Work task: The entries below are to be printed again word for word.

⁂

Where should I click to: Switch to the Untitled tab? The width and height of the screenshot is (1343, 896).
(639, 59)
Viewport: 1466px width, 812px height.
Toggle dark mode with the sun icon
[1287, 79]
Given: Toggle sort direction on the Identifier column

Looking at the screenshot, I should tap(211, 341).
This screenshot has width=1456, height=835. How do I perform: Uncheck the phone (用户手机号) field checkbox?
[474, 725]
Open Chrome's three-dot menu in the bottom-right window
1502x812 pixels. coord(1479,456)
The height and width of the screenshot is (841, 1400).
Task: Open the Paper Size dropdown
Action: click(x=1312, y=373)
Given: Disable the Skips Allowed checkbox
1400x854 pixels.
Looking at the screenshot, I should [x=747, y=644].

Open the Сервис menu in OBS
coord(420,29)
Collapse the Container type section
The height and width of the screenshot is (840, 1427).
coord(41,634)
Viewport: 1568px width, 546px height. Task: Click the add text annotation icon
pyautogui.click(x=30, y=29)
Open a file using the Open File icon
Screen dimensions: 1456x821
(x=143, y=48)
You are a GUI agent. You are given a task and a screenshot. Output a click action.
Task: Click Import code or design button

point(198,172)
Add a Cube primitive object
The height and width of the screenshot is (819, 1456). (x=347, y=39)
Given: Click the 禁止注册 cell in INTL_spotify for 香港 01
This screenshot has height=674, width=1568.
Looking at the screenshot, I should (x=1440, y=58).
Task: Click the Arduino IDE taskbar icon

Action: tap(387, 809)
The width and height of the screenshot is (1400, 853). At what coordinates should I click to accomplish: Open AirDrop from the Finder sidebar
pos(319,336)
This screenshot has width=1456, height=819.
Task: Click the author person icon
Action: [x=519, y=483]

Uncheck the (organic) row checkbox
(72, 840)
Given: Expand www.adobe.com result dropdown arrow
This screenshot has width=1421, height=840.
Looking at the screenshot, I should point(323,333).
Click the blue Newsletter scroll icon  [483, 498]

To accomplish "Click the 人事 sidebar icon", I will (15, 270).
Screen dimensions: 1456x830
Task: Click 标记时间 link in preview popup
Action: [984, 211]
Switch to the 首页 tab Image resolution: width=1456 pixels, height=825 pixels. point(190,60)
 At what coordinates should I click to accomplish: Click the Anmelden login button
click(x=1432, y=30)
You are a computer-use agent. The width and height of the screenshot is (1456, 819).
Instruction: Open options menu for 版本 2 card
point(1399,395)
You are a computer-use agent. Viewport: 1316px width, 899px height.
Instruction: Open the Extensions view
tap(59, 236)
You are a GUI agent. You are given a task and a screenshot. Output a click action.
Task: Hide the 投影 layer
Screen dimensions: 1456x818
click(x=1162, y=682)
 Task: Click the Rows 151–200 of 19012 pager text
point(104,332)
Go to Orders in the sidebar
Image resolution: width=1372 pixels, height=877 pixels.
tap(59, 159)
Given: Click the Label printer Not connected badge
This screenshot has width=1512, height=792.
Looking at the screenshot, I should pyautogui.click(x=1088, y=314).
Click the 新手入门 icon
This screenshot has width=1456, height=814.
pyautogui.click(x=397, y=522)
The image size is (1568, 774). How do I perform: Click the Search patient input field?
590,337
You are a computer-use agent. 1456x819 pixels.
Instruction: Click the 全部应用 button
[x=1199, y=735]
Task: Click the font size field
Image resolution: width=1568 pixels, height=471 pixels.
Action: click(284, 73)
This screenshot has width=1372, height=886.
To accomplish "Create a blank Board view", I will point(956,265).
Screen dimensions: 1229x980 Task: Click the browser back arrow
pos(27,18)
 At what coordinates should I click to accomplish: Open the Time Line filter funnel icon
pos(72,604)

⁂

Written answer:
Where should I click to: Switch to the Untitled tab? The width and height of the screenshot is (1343, 896).
(639, 59)
Viewport: 1466px width, 812px height.
Toggle dark mode with the sun icon
[1287, 79]
Given: Toggle sort direction on the Identifier column

Looking at the screenshot, I should tap(211, 341).
This screenshot has width=1456, height=835. How do I perform: Uncheck the phone (用户手机号) field checkbox?
[474, 725]
Open Chrome's three-dot menu in the bottom-right window
1502x812 pixels. coord(1479,456)
The height and width of the screenshot is (841, 1400).
Task: Open the Paper Size dropdown
Action: click(x=1312, y=373)
Given: Disable the Skips Allowed checkbox
1400x854 pixels.
Looking at the screenshot, I should [x=747, y=644].

Open the Сервис menu in OBS
coord(420,29)
Collapse the Container type section
The height and width of the screenshot is (840, 1427).
coord(41,634)
Viewport: 1568px width, 546px height. Task: Click the add text annotation icon
pyautogui.click(x=30, y=29)
Open a file using the Open File icon
Screen dimensions: 1456x821
(x=143, y=48)
You are a GUI agent. You are given a task and a screenshot. Output a click action.
Task: Click Import code or design button

point(198,172)
Add a Cube primitive object
The height and width of the screenshot is (819, 1456). (x=347, y=39)
Given: Click the 禁止注册 cell in INTL_spotify for 香港 01
This screenshot has height=674, width=1568.
Looking at the screenshot, I should (x=1440, y=58).
Task: Click the Arduino IDE taskbar icon

Action: tap(387, 809)
The width and height of the screenshot is (1400, 853). At what coordinates should I click to accomplish: Open AirDrop from the Finder sidebar
pos(319,336)
This screenshot has width=1456, height=819.
Task: Click the author person icon
Action: [x=519, y=483]

Uncheck the (organic) row checkbox
(72, 840)
Given: Expand www.adobe.com result dropdown arrow
This screenshot has width=1421, height=840.
Looking at the screenshot, I should point(323,333).
Click the blue Newsletter scroll icon  [483, 498]

To accomplish "Click the 人事 sidebar icon", I will (15, 270).
Screen dimensions: 1456x830
Task: Click 标记时间 link in preview popup
Action: [984, 211]
Switch to the 首页 tab Image resolution: width=1456 pixels, height=825 pixels. point(190,60)
 At what coordinates should I click to accomplish: Click the Anmelden login button
click(x=1432, y=30)
You are a computer-use agent. The width and height of the screenshot is (1456, 819).
Instruction: Open options menu for 版本 2 card
point(1399,395)
You are a computer-use agent. Viewport: 1316px width, 899px height.
Instruction: Open the Extensions view
tap(59, 236)
You are a GUI agent. You are given a task and a screenshot. Output a click action.
Task: Hide the 投影 layer
Screen dimensions: 1456x818
click(x=1162, y=682)
 Task: Click the Rows 151–200 of 19012 pager text
point(104,332)
Go to Orders in the sidebar
Image resolution: width=1372 pixels, height=877 pixels.
tap(59, 159)
Given: Click the Label printer Not connected badge
This screenshot has width=1512, height=792.
Looking at the screenshot, I should pyautogui.click(x=1088, y=314).
Click the 新手入门 icon
This screenshot has width=1456, height=814.
pyautogui.click(x=397, y=522)
The image size is (1568, 774). How do I perform: Click the Search patient input field?
590,337
You are a computer-use agent. 1456x819 pixels.
Instruction: Click the 全部应用 button
[x=1199, y=735]
Task: Click the font size field
Image resolution: width=1568 pixels, height=471 pixels.
Action: click(284, 73)
This screenshot has width=1372, height=886.
To accomplish "Create a blank Board view", I will point(956,265).
Screen dimensions: 1229x980 Task: Click the browser back arrow
pos(27,18)
 At what coordinates should I click to accomplish: Open the Time Line filter funnel icon
pos(72,604)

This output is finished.